The environmental question
What they lack in safety, perhaps they make up in environmental friendliness? They are green compared to cars, right? In fact, scooters at companies like Bird only last a maximum of two to three months, according to The Information–which will be unsurprising to anyone who has encountered a scooter’s tattered corpse on the street.
That two-to-three-month life span may in fact be the best-case scenario, however. One analyst points out that many scooters might not actually recoup their cost before breaking–even though scooters only need to last two to three weeks to recoup that cost. Which is to say: Scooters may not be lasting more than a few weeks. It’s hard to know the exact environmental cost of such disposable technology, but it can’t be good. Even smartphones, which are wreaking havoc on the environment, have a longer shelf life.
Stealing the worst habits of the ride-share industry
Equally little thought went into designing how scooters might inhabit cities already grappling with disparate modes of transportation. Typically, they just appear overnight, dropped onto sidewalks, often without inquiring whatsoever with city officials or the community as to whether it is legal, practical, or even wanted.
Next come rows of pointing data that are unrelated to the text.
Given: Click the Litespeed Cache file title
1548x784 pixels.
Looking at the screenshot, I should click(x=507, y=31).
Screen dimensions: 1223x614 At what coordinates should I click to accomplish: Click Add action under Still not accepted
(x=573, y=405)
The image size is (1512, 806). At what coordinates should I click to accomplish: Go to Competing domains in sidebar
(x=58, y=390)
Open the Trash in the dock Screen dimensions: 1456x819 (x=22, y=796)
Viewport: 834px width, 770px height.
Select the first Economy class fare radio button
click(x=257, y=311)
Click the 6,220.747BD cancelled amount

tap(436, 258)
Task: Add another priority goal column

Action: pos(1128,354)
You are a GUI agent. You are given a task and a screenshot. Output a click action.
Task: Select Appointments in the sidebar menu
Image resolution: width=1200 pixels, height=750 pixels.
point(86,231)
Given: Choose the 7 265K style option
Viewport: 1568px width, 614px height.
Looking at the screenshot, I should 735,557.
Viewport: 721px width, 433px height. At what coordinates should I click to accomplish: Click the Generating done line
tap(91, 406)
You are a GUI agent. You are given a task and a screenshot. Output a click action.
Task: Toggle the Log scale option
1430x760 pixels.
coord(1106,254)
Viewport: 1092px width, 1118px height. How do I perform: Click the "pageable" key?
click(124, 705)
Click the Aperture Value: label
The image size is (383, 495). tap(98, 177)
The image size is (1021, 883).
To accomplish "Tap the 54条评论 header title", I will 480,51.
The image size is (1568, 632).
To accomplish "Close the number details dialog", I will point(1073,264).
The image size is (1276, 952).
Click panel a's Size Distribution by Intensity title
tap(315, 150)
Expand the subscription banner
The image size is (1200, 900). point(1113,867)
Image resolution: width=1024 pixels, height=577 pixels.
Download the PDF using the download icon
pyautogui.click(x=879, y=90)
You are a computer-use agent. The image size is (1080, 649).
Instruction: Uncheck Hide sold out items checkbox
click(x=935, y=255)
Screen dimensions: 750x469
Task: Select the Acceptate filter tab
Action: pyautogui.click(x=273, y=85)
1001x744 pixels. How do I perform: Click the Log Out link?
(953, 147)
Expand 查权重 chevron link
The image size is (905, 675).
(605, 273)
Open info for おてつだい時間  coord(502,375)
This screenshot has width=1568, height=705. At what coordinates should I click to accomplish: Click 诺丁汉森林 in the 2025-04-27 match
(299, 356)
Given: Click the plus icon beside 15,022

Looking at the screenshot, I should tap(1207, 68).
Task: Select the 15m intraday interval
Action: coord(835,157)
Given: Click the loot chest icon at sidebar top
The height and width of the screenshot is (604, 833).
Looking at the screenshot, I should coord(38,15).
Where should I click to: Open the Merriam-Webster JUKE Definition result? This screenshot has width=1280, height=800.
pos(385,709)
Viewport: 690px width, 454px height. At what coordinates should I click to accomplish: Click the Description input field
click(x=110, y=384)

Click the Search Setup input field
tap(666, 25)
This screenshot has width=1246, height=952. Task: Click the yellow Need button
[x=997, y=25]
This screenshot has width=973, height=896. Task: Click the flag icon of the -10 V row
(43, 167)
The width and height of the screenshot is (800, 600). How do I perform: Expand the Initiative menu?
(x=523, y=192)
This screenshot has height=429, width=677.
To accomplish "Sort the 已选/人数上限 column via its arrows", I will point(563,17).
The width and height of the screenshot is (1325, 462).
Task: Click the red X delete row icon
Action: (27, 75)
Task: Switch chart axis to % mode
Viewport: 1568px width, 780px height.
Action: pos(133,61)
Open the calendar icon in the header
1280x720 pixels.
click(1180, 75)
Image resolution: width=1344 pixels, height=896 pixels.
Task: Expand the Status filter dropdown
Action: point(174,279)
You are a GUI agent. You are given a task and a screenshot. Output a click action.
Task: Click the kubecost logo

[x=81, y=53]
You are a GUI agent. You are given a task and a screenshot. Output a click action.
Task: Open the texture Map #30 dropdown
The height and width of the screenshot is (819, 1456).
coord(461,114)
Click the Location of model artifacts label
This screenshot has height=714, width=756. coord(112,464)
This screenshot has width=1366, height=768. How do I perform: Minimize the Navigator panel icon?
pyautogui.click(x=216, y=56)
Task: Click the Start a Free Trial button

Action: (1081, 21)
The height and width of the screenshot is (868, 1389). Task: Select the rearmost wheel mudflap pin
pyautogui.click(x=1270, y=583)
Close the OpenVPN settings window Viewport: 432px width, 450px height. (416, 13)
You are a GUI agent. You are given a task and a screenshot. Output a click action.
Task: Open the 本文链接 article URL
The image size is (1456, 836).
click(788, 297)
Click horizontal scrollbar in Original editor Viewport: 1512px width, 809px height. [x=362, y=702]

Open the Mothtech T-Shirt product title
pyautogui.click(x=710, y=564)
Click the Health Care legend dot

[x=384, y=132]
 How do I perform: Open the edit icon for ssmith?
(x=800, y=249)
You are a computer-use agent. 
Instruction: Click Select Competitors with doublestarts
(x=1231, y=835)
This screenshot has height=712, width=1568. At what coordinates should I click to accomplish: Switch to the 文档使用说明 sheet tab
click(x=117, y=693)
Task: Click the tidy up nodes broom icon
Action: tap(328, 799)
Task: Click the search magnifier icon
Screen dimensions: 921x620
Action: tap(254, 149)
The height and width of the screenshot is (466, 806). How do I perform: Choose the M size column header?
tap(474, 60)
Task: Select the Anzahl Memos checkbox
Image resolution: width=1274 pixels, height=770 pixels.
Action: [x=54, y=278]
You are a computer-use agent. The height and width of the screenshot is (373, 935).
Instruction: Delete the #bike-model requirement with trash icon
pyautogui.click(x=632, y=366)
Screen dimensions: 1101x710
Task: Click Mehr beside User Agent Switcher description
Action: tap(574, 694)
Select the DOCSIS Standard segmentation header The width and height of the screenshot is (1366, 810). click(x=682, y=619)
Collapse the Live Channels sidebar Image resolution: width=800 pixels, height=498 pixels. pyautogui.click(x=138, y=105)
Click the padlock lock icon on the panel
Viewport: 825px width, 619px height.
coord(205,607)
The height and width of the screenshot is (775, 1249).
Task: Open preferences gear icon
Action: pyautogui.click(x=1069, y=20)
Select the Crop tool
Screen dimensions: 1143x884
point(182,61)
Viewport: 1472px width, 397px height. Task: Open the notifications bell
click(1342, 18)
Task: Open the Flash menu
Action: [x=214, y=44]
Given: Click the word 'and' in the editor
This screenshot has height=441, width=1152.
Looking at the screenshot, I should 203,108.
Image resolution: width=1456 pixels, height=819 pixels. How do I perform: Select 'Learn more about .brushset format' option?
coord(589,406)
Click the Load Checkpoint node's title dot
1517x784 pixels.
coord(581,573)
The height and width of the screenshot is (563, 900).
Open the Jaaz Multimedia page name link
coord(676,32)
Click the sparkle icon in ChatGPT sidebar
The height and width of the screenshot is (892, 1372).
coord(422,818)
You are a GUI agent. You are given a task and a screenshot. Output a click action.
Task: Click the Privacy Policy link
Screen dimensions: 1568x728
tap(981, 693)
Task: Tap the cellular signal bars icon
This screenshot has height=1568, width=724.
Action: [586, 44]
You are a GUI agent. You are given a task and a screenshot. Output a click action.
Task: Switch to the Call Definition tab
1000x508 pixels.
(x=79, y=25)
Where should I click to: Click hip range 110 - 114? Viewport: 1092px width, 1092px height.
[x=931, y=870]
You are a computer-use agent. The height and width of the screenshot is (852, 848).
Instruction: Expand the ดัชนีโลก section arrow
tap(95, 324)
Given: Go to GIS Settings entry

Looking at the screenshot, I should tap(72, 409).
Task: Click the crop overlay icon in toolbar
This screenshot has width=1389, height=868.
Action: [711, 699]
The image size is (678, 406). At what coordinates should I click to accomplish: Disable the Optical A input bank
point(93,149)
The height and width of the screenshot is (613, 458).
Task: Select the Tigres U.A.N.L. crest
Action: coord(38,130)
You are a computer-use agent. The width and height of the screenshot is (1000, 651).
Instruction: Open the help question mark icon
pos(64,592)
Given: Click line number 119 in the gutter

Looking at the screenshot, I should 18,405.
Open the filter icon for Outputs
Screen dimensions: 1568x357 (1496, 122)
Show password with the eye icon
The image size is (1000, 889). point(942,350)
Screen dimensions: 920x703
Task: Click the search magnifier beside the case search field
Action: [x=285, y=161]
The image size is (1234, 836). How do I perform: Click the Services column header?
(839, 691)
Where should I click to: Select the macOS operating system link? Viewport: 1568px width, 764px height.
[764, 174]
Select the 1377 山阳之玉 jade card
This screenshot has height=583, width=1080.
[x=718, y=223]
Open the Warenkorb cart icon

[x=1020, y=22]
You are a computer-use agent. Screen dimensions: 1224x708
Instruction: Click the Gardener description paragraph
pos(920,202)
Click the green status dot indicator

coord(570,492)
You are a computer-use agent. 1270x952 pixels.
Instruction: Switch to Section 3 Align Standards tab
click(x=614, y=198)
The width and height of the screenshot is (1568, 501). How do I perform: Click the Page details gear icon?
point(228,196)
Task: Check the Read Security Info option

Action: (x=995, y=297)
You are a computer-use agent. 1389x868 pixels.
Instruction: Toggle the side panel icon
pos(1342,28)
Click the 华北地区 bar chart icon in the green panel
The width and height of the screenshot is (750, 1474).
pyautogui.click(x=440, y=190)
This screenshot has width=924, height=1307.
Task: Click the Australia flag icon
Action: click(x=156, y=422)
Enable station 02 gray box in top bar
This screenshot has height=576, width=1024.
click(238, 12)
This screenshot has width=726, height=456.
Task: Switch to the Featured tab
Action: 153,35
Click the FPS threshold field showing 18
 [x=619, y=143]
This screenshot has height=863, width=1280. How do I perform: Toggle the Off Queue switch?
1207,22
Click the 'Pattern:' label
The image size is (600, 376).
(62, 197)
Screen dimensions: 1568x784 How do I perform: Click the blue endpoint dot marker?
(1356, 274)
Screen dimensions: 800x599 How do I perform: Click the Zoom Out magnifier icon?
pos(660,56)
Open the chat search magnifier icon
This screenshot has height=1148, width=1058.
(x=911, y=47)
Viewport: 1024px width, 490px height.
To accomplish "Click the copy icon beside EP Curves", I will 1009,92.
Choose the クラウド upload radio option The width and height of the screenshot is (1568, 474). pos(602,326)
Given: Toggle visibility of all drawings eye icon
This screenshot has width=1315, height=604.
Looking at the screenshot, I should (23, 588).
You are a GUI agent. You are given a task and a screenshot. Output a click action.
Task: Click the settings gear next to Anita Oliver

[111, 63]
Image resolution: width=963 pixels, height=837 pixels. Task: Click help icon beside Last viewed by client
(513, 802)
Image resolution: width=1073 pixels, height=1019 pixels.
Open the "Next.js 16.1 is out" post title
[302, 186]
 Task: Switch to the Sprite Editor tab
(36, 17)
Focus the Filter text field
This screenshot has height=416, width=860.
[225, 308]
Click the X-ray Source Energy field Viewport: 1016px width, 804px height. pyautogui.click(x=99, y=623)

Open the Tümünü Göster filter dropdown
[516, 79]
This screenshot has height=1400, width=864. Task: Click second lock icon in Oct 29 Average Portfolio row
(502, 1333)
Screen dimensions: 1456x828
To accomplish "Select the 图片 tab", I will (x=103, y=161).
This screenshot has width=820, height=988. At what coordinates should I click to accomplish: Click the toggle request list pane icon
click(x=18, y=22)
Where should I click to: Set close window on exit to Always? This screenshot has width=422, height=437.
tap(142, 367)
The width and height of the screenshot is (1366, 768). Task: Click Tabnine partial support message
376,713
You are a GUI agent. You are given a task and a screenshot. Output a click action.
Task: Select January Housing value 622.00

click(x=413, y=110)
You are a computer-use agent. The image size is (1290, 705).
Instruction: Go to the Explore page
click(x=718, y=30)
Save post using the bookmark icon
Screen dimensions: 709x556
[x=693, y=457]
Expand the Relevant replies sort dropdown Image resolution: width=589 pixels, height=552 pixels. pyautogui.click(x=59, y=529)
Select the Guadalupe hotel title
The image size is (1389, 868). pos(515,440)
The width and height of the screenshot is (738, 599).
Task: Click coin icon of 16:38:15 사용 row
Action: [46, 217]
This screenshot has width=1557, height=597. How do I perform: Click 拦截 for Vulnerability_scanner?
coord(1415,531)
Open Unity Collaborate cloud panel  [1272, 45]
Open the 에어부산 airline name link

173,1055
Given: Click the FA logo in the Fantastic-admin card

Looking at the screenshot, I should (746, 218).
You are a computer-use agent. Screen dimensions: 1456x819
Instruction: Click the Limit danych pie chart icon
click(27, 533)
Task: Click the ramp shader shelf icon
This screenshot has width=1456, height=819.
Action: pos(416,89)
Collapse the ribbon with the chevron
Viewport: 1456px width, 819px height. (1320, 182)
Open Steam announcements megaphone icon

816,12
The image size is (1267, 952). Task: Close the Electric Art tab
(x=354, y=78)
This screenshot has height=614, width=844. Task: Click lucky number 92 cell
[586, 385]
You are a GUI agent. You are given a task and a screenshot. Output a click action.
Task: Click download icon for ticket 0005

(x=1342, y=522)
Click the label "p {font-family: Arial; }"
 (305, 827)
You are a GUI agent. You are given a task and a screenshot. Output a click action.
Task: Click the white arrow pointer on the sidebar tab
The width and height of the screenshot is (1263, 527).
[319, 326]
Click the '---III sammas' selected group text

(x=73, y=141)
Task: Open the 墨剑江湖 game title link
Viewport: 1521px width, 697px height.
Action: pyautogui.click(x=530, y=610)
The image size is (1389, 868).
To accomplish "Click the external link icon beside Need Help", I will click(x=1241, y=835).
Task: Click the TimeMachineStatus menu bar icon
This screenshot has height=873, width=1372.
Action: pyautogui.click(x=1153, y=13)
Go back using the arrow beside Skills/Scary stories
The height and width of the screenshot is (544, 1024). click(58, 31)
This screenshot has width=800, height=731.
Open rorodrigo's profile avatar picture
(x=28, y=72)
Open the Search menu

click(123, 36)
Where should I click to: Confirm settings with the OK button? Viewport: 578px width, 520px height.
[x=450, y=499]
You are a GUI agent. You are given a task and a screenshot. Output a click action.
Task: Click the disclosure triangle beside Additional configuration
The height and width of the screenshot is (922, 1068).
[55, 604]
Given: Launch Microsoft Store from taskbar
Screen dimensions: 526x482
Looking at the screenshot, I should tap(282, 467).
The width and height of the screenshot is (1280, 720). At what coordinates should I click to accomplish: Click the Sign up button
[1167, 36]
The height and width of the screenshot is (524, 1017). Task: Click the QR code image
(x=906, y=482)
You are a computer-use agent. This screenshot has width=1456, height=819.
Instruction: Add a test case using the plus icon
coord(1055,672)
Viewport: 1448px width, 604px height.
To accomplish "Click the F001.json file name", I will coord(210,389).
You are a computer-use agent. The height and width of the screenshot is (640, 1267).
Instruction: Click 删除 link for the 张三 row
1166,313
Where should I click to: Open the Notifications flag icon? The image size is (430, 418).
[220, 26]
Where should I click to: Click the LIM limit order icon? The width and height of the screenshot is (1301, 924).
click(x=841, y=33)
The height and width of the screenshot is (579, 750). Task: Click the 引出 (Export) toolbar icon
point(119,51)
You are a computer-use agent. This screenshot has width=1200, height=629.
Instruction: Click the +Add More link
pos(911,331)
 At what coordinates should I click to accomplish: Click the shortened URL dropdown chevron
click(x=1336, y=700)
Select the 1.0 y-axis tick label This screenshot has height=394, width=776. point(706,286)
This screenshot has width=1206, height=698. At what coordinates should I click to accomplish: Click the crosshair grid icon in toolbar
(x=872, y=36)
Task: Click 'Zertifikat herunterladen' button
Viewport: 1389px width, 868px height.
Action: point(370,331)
This has happened in more than 100 U.S. cities. Three scooter services hit San Francisco alone during the same week in March. As a result, scooters literally piled up on the sidewalk.
It’s familiar strategy in Silicon Valley. Companies like Airbnb and Uber built loyal followings of people who enjoyed using and profiting off of their services, policy be damned, to create a groundswell of public support. That (and some tenacious lawyering) helped turned these blitzkrieg salesmen into legitimate businesses.
Scooters borrow that digital model of disruption, but add in a physical product. Instead of distributing code, they rain near disposable, overpowered toddler mobiles everywhere. It’s the next-level evolution of tech companies overstepping their bounds, the latest iteration of what happens when Valley bro DNA is spliced with hundreds of millions in VC funding. They’re intruding on our physical space. Our real world. Say what you will about Facebook, but I’ve never tripped over my News Feed.
Now look, I do–kind of–get the scooter’s appeal. Cruising down Santa Monica’s boardwalk one November morning, the wind in my hair, I felt the momentary exhilaration of having this convenient vehicle I could hop on and ditch at a moment’s notice, turning 15 free minutes during a workday into a short vacation. But there’s a gap between “ride as amusing tourist distraction” and “ride as the future of urban transport.” How well does an electric scooter work in the rain? Snow? For the elderly? For the sad sack who just had his phone stolen and suddenly has no way to ride home on a scooter sitting right in front of him?
Electric scooters are meant to build a user base and conquer markets just like Uber and Airbnb. But they are not solving the problems of urban transportation, at least not with their current design. And I fear they have become so ubiquitous, so quickly, that they’ve already elbowed out the chance we all deserve to get something better than a skateboard on a stick.